2024年以来,随着健康中国战略的提出,慢性病防治重点逐渐向健康管理转变,番禺区不断探索慢性病全流程健康管理服务模式。基层医疗卫生机构是慢性病管理的“主战场 ”,其中,市桥街社区卫生服务中心采用“医院-社区-家庭”一体化全病程健康管理模式,明显提高慢性病管理水平,实现基层医疗卫生机构从“诊疗中心”转变为“健康管理中心”。
一是利用医院优质资源。推进社区卫生服务机构与大医院相互协作,建立医联体提升慢性病管理能力。开设互联网线上诊疗服务节省患者就医时间,弥补社区药品缺口助力扩大慢病管理覆盖面;为急性发作或出现严重并发症的慢性病患者,提供就诊绿色通道;通过团队通或医码链等信息平台引导康复出院的慢性病患者返回社区,提供可持续性的健康服务,实现“基层首诊、双向转诊、上下联动、急慢分治”的分级诊疗。
二是推行社区延续服务。开展慢性病精细化管理,制定标准化医防融合流程,对慢性病患者实行闭环式管理。社区全科医生负责对患者进行综合干预管理,根据风险评估决定治疗时机;定期组织开展健康讲座,推送科普视频及健康信息,让患者了解相关知识,树立健康观念,掌握自我管理技能。中医师根据中医体质辨识,为患者提供整体、全面、个性化的医养方案,控制病情发展,减少并发症发生。公卫医师给予膳食营养指导和运动干预,降低相关疾病发生风险。护士建立居民健康档案,做好跟踪随访工作,协助患者减轻精神压力、保持心理平衡。药师给予用药指导,帮助患者理解药物治疗重要性,提高服药依从性,保证治疗效果。
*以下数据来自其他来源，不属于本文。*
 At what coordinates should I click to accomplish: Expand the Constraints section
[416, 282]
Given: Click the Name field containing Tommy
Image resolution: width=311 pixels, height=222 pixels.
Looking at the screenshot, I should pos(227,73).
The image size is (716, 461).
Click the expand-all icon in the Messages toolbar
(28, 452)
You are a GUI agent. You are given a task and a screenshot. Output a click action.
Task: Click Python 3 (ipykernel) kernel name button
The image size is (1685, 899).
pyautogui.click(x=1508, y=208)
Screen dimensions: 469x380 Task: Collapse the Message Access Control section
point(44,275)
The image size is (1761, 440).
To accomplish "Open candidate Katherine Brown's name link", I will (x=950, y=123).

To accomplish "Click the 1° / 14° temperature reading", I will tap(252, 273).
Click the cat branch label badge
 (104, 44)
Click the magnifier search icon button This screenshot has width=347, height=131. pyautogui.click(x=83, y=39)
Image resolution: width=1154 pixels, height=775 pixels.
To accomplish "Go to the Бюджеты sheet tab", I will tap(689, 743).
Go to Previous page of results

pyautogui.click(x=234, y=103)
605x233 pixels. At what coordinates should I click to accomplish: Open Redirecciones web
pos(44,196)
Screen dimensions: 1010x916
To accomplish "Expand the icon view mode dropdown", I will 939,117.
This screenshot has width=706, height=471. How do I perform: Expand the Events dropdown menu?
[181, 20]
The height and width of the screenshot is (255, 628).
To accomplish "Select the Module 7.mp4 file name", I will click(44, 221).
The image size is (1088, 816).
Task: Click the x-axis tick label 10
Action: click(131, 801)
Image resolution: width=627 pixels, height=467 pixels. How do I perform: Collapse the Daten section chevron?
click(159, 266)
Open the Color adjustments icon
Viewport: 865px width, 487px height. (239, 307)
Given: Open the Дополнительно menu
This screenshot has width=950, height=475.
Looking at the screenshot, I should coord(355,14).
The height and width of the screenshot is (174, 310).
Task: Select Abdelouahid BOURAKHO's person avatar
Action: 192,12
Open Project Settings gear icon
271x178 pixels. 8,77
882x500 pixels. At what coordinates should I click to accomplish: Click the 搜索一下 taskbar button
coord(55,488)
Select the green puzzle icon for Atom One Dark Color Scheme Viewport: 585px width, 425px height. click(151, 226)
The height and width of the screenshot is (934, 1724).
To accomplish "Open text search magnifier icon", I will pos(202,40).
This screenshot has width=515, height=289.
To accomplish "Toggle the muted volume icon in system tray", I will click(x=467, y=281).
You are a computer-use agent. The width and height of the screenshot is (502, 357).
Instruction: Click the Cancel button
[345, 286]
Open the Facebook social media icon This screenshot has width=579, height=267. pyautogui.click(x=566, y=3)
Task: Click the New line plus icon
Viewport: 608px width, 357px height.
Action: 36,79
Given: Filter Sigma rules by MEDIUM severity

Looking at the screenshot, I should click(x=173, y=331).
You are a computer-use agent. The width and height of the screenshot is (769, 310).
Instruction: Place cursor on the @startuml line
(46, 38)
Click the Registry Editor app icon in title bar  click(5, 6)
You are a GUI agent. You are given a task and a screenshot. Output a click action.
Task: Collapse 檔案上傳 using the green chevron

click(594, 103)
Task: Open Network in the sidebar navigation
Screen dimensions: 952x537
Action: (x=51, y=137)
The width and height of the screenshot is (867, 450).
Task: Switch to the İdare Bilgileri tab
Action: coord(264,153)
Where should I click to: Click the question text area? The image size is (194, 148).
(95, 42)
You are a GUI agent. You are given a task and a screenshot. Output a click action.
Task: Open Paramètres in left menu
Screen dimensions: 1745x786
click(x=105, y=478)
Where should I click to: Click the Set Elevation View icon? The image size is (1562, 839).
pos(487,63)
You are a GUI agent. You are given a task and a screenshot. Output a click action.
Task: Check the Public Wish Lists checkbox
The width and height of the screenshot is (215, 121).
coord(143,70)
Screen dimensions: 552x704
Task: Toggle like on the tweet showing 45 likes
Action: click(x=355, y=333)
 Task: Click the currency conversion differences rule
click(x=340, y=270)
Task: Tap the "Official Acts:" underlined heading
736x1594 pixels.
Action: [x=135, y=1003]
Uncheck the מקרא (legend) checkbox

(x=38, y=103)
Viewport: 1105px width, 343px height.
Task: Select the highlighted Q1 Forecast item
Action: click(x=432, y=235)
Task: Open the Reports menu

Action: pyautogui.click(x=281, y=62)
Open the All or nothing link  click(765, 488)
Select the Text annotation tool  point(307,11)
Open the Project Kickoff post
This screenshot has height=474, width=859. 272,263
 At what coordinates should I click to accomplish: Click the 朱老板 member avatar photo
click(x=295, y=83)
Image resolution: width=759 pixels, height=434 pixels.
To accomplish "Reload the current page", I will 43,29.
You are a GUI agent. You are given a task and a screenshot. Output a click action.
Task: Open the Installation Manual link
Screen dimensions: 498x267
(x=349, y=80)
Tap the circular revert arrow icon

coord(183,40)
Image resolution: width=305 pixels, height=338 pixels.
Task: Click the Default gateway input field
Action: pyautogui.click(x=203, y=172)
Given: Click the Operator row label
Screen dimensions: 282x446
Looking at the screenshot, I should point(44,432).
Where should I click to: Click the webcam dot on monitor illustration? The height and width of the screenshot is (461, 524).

三是发挥家庭协助作用。利用电话或微信等手段,医务人员与家属建立有效的沟通渠道,帮助家属掌握实用的慢性病防治知识与技能,引导家属鼓励患者建立自我管理档案,正确指导患者养成健康的饮食、运动习惯,协助患者正确使用电子血压计,提醒患者按时服药,在患者情绪发生变化时给予陪伴和疏导。